The last part of the development pipeline is to test and deploy working code: continuous integration and continous deployment (CI/CD).
CI is one of the most instrumented parts of the Software Development Life Cycle. Jenkins, CircleCI and Buildkite are examples of well-known CI platforms. They usually work with the following abstractions:
- a CI job is comprised of several automated tests that run on a dedicated CI cluster.
- CI jobs can be grouped and ordered into a CI pipeline.
- the CI system provides various triggers to start pipelines based on events (e.g. a pull request got opened).
The 3 most common concerns with CI systems are:
- are the tests exhaustive enough (ie avoiding false negatives)?
- are the tests non-flaky (ie avoiding false positives)?
- are the tests running fast enough?
In this handbook, we'll focus mostly on understanding flaky and slow tests.

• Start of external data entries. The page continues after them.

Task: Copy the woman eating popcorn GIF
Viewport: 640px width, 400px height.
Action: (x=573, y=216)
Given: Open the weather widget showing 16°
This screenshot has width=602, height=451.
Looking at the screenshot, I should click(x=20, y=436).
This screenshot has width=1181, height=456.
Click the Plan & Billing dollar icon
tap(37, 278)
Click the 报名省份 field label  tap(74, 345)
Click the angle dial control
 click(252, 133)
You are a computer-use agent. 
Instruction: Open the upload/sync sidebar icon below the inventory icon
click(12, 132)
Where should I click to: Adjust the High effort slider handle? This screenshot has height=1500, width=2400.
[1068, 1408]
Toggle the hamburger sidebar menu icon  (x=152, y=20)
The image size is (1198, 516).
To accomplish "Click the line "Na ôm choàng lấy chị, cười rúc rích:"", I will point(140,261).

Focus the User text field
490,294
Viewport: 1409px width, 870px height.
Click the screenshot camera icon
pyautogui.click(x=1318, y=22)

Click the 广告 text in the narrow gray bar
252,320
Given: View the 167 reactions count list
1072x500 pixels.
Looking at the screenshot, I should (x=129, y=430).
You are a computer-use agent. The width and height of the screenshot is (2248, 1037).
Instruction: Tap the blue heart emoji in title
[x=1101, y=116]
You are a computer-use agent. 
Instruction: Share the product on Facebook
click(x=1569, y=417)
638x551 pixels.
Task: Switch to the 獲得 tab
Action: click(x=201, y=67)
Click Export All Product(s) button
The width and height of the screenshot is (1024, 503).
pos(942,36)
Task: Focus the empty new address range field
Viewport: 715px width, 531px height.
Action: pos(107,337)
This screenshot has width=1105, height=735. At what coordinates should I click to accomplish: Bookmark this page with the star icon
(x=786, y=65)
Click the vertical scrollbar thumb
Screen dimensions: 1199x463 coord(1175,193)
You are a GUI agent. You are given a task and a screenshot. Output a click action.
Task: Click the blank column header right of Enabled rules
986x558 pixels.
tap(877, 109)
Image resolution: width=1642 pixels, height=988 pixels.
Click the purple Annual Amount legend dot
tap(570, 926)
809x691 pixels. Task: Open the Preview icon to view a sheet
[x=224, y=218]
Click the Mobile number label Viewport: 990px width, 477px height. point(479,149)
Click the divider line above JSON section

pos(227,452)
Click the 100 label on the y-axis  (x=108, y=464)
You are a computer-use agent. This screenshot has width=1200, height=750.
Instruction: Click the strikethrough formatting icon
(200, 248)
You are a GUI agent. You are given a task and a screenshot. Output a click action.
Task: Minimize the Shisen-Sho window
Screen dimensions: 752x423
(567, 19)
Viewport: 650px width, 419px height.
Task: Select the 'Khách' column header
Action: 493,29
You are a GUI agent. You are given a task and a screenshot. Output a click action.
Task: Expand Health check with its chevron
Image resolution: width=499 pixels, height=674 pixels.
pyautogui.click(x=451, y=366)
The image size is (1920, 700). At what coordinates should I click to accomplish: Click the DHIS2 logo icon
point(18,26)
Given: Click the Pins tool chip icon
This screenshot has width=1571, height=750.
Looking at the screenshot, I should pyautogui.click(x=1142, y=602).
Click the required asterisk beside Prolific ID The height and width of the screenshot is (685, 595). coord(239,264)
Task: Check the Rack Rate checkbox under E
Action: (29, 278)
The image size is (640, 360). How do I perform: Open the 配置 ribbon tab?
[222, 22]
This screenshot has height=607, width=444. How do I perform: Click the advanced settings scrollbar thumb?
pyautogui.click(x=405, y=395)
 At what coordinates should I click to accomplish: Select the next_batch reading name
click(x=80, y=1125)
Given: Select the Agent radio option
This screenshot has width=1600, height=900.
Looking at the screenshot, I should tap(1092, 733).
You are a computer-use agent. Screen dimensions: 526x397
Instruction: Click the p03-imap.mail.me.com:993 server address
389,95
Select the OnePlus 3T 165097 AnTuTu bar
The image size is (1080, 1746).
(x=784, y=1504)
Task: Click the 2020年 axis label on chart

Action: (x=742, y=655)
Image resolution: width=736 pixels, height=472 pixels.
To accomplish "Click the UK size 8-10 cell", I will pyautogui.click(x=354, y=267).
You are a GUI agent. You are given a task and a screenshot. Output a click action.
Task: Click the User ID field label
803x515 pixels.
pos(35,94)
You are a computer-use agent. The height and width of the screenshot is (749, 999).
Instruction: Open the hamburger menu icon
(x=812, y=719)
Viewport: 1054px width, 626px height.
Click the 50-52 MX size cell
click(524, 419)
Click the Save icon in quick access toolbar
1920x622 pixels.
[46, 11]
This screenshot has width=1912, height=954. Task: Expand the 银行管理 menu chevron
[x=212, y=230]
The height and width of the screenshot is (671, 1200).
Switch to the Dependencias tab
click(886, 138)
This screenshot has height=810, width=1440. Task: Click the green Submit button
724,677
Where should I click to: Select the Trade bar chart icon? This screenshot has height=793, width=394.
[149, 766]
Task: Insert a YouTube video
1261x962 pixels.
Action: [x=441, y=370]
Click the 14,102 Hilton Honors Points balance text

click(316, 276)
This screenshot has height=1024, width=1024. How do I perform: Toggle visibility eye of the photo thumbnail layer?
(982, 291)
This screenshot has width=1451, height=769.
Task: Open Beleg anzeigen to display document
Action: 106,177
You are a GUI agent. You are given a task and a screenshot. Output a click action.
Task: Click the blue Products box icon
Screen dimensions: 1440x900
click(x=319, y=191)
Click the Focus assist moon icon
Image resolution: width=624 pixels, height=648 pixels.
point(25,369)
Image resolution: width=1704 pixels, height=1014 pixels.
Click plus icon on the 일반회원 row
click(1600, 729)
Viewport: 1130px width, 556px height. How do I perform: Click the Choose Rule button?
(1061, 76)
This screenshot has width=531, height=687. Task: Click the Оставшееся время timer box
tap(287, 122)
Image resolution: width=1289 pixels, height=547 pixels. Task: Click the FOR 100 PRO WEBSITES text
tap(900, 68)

Let's start with the obvious: CI is computationally intensive and represents a sizable budget for even mid-size organizations. There are many online resources covering CI optimization, so we'll briefly mention the most common cases.
- Undersized CI cluster: as teams grow and add more tests and CI jobs, the CI cluster can become an overloaded shared resource. A common sign is that the time it takes to run a single CI pipeline becomes tightly correlated with the number of CI runs. This means that the system does not scale.
- Unstable machines: on sufficiently large clusters, there will be misbehaving machines, which can create hardware-induced flakiness. We recommend having a process to identify and cordon off these problematic machines.
- Architecture issues: this happens when the way tests, jobs and pipelines are written stops scaling. Before throwing more hardware at CI problems, it is useful to review the architecture for classic issues involving concurrency, resource comsumption, etc.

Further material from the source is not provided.